Exercise prompt: Give back exactly the lines from the one holding "You are a computer-use" to the bottom of the material, both included, and nothing more. No pictures.

Data for this task:
○ ○ ○ ○ ○

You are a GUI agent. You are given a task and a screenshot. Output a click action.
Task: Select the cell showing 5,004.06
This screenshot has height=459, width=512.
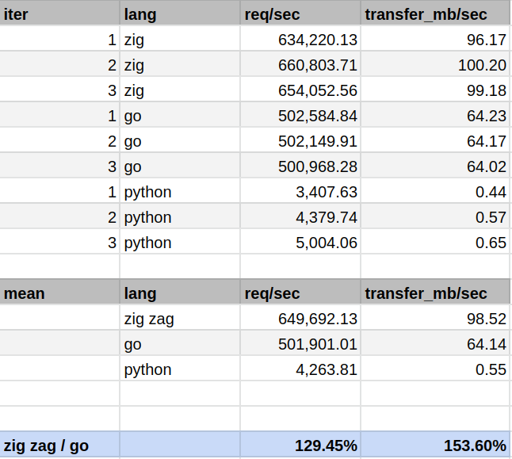(300, 243)

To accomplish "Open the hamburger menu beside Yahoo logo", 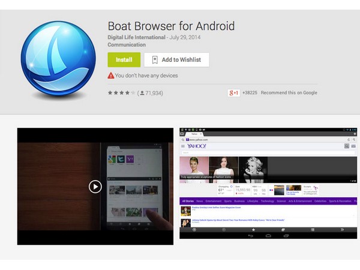I will (183, 146).
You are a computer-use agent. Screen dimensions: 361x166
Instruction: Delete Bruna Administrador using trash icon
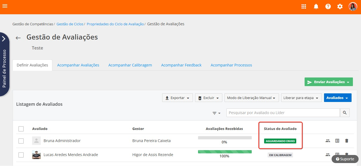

○ ○ ○ ○ ○

Task solution:
You are a computer-use agent. Screen dimensions: 361x166
Instruction: Delete Bruna Administrador using trash icon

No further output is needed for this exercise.